Tally the lines of the material below that contain the string "screenshot", treating case as significant, and give only the number.

▽

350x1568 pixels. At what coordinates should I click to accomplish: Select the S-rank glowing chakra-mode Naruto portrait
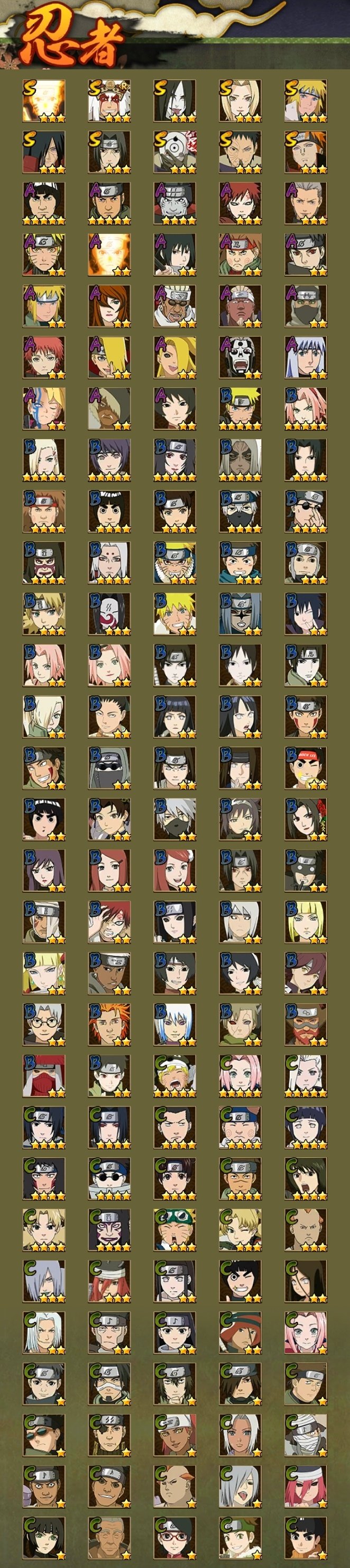tap(44, 101)
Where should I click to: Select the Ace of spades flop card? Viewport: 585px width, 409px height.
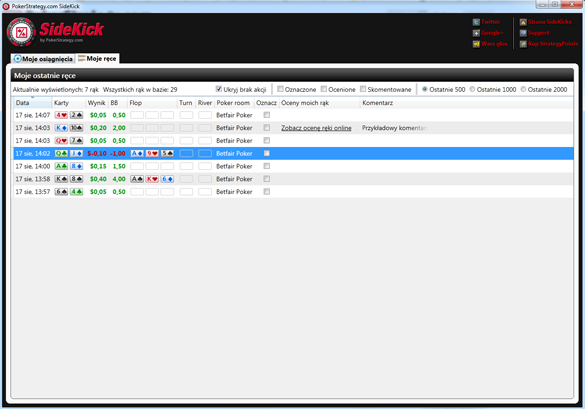tap(137, 179)
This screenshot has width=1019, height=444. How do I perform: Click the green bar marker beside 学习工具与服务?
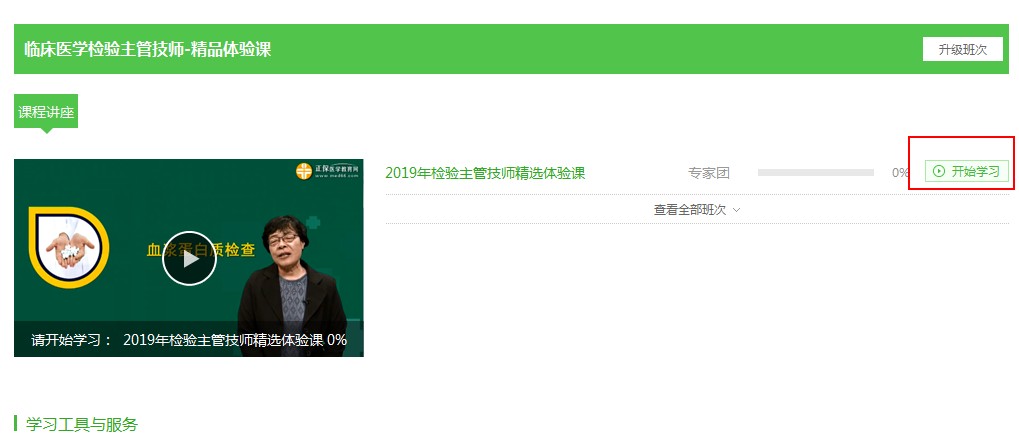(x=16, y=424)
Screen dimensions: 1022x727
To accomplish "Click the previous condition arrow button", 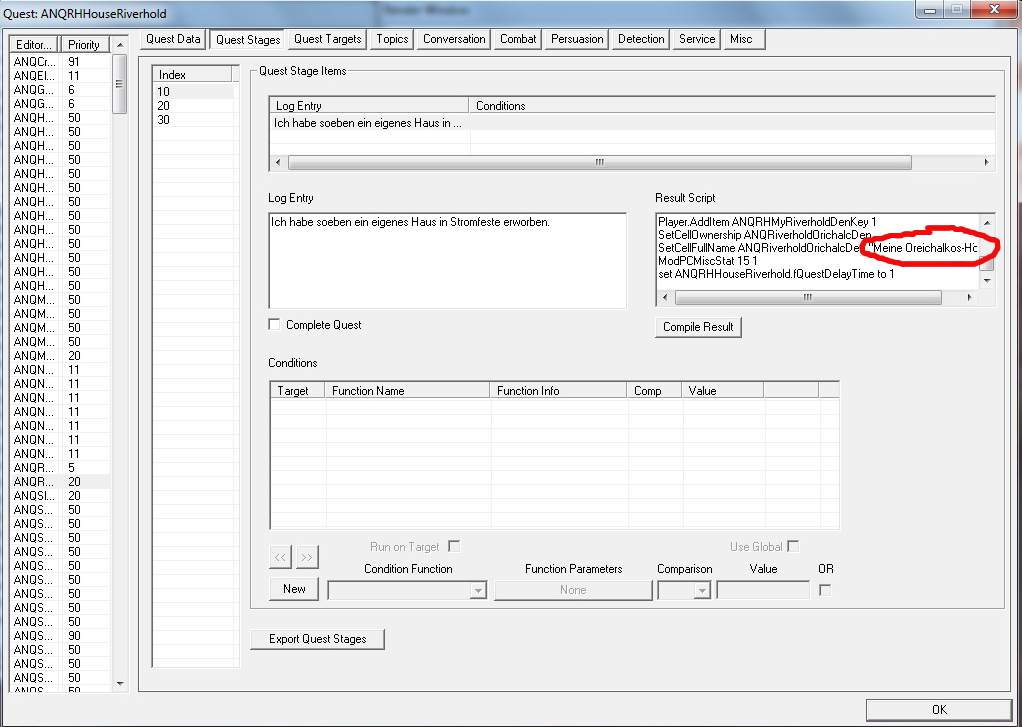I will pyautogui.click(x=281, y=557).
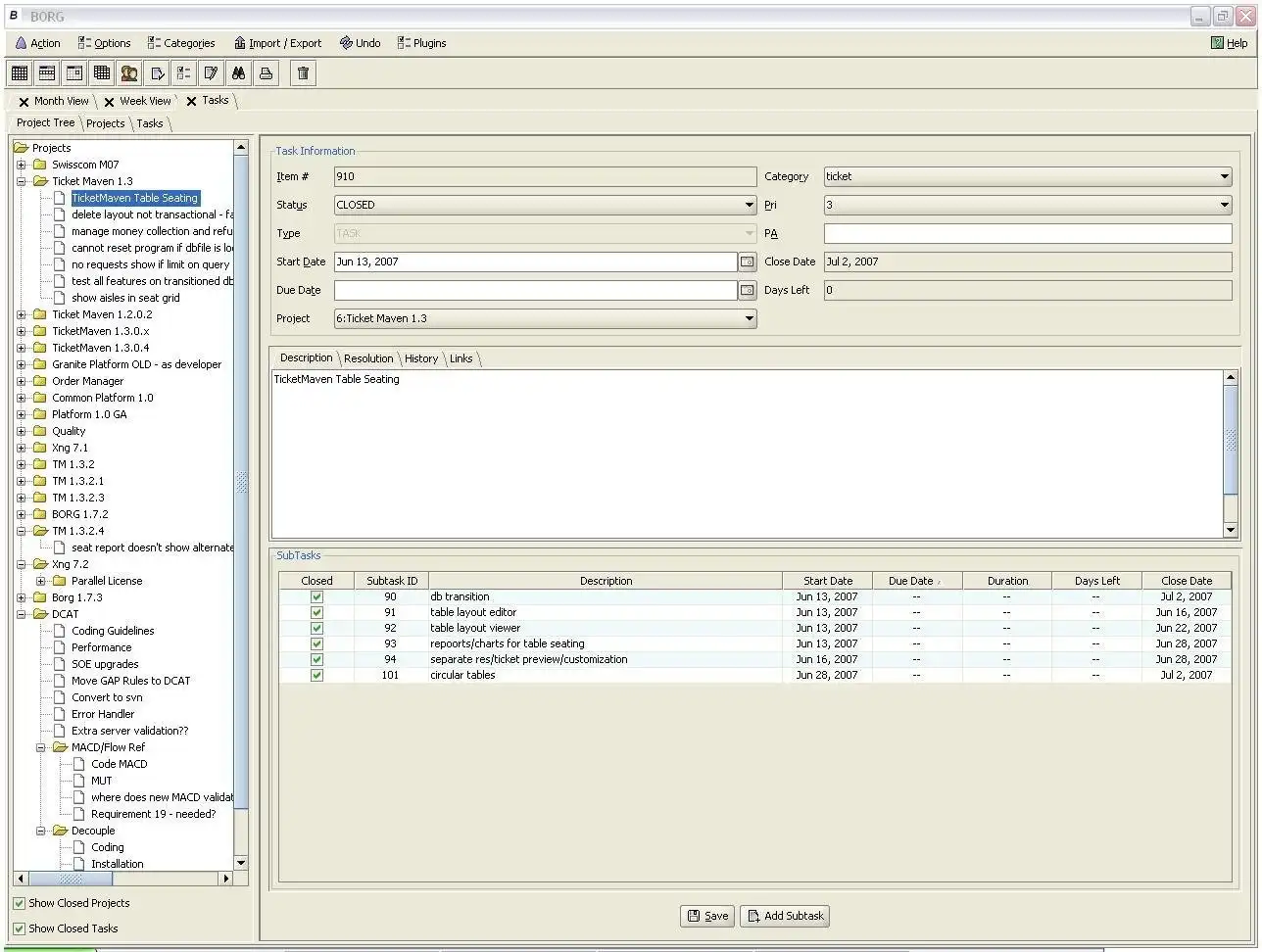Click the project tree horizontal scrollbar thumb
The width and height of the screenshot is (1262, 952).
pos(71,879)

△

- FINISHED TASK
2